The Suture Size in Laparotomy Wound Closure to Prevent Post-operative Complications

Not Applicable

• Conditions: Suture Size, Incisional Hernia
• Interventions: Procedure: closure of the abdominal fascia

• Registration Number: NCT05474677
• Lead Sponsor: Raya Al shaaibi

Brief Summary

Background: Incisional hernia is a common complication of midline laparotomy, and it is associated with high morbidity and high costs. Suture size used in the closure of the abdominal wall fascia was not studied independently.

Objective: Identify the best suture size for closure of the fascia following laparotomy incisions, by assessing the suture size 2\\0 versus zero.

Research methods: Prospective, multicentric, randomized controlled and double-blind trial. Patients undergoing elective or emergency laparotomy in Royal Hospital, Sultan Qaboos University Hospital and Armed Force Hospital between 2022 and 2023. We aimed for a total of 276 patients (n=138 per group). The abdomen will be closed in intervention group with continuous PDS 2\\0 sutures and size zero in control group. Patients will be followed for immediate post-operative wound complications and late complication after 6 months then after one year.

Detailed Description

Objectives and hypothesis of the study The primary objective: to identify the best suture size for closure of the fascia following laparotomy incisions to prevent incisional hernia, by assessing the suture size 2\\0 versus zero.

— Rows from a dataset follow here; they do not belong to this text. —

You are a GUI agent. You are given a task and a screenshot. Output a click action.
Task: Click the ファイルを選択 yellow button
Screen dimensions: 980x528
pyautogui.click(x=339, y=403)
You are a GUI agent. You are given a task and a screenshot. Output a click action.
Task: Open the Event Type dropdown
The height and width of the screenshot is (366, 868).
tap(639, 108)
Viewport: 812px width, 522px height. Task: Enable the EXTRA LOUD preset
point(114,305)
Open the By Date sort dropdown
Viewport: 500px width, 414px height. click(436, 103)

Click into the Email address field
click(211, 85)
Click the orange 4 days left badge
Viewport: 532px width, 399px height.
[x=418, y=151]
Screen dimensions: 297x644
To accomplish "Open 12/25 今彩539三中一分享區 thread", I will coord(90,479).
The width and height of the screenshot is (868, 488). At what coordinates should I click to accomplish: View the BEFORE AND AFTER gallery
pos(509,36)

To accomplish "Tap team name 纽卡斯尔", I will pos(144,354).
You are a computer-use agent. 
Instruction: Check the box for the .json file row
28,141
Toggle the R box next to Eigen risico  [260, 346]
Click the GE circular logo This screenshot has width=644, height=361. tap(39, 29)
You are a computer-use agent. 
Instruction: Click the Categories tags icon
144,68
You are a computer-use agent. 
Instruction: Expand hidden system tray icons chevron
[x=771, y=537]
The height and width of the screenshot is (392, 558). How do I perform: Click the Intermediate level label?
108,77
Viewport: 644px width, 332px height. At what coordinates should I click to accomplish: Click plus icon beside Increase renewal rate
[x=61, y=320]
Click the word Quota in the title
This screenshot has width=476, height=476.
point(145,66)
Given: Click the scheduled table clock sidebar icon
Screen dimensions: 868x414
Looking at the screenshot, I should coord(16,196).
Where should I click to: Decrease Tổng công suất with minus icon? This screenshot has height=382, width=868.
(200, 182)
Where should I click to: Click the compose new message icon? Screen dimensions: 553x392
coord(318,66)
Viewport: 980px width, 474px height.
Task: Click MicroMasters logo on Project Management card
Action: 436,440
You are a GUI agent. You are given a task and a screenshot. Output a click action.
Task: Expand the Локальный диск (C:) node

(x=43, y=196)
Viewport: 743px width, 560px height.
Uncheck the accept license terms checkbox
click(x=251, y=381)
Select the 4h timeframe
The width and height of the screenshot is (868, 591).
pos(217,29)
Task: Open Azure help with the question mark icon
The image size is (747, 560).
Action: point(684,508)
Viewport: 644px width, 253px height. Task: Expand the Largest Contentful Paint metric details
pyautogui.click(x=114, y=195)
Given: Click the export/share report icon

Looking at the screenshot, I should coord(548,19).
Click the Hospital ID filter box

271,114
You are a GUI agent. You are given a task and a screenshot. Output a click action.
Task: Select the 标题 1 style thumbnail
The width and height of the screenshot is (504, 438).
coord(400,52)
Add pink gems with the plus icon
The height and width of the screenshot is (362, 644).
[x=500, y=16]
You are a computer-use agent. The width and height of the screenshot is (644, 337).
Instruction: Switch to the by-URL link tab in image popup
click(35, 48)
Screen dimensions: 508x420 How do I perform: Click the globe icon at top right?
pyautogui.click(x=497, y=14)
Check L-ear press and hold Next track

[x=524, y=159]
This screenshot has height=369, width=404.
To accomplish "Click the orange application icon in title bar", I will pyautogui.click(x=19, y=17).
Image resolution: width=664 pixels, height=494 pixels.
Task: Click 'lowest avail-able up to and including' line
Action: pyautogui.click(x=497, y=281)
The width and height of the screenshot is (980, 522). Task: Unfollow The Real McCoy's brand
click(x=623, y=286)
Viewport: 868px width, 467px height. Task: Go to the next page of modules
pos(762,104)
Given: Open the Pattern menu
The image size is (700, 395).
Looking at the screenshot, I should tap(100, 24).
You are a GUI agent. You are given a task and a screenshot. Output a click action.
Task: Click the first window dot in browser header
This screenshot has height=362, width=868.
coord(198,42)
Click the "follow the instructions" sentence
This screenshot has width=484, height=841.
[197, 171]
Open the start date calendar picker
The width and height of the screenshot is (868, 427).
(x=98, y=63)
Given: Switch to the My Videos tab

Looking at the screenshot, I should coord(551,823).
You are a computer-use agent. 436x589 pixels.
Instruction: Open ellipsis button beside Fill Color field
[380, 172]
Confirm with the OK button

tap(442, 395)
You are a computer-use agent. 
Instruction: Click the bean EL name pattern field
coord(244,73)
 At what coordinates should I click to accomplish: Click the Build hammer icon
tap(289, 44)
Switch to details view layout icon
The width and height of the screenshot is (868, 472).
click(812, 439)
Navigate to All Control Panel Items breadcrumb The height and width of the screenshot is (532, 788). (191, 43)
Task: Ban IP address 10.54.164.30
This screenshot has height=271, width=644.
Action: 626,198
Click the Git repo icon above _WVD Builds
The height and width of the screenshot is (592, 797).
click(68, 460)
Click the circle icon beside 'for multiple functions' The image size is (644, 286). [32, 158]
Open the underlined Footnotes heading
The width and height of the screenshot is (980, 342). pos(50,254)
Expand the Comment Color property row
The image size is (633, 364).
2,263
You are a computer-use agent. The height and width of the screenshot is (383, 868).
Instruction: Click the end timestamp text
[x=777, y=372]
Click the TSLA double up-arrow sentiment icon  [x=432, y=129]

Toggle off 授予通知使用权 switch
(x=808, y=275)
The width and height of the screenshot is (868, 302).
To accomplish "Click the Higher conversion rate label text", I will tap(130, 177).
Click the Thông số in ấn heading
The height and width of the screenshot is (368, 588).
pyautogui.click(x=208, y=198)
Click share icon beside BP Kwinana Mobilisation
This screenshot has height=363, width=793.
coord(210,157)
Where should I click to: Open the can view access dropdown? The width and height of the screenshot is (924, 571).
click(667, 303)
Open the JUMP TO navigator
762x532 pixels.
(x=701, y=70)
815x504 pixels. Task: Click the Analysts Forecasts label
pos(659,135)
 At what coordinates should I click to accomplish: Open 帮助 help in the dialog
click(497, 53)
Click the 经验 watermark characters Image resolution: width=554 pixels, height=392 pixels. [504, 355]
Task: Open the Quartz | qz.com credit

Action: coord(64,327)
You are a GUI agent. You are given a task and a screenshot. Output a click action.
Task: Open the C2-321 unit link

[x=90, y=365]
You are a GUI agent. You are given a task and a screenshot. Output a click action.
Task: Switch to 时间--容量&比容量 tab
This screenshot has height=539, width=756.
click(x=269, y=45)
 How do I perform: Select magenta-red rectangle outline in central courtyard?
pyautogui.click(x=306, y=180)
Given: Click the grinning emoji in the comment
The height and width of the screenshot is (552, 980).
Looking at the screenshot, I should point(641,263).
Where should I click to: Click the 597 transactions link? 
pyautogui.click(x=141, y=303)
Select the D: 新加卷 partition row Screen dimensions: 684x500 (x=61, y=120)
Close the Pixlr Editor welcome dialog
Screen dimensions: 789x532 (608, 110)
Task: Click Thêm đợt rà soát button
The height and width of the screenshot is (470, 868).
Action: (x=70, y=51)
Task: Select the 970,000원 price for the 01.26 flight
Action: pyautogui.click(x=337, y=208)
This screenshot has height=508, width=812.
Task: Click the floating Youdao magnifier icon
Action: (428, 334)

Secondary objective: assess the incidence of wound dehiscence and wound infection in two studied group.

Study hypothesis: Suture size 2/0 decreases the incidence of incisional hernia in the closure of the abdominal fascia

Research design and Methods Study design: Prospective, multicentric, randomized controlled and double-blind trial.

Characteristics of study area and target population Patients undergoing elective or emergency laparotomy in Royal Hospital, Sultan Qaboos University Hospital and Armed Force Hospital between 2022 and 2023. Eligible patients are adults aged 18 years or older, who signed informed consent and the expected survival more than one year. Patients with history of midline laparotomy within 3 months, pregnant patients and patients with history of incisional hernia will be excluded from the study.

Sampling we estimated that 125 patients would be needed in each group to provide 80% power to detect a reduction of at least 50% (18% in the classic group vs 6% in the 2.0 group) in the incidence of incisional hernia at a two-sided alpha level 0.05. We aimed for a total of 276 patients (n=138 per group) to correct for an estimated 10% loss to follow-up in each group. The statistical method used was Fisher's exact test. The calculation was done using the software G\*Power version 3.1.9.2. Randomization will be achieved by using a software.

Variable definitions and measurements The abdomen will be closed in the intervention group patients with continuous PDS 2\\0 sutures, half centimeter between each stitch. The control group will be closed by the conventional method in the Royal Hospital, continuous using double-looped. Sex, age, BMI, smoking, diabetes mellitus, COPD, cardiovascular disease, corticosteroid use, previous laparotomy, ASA classification, preoperative chemotherapy, preoperative radiotherapy, type of surgery are the variable which will be studied.

Data collection tools and methods Data will be entered using Epi-data software.

Data quality State how data will be entered using Epi-data software.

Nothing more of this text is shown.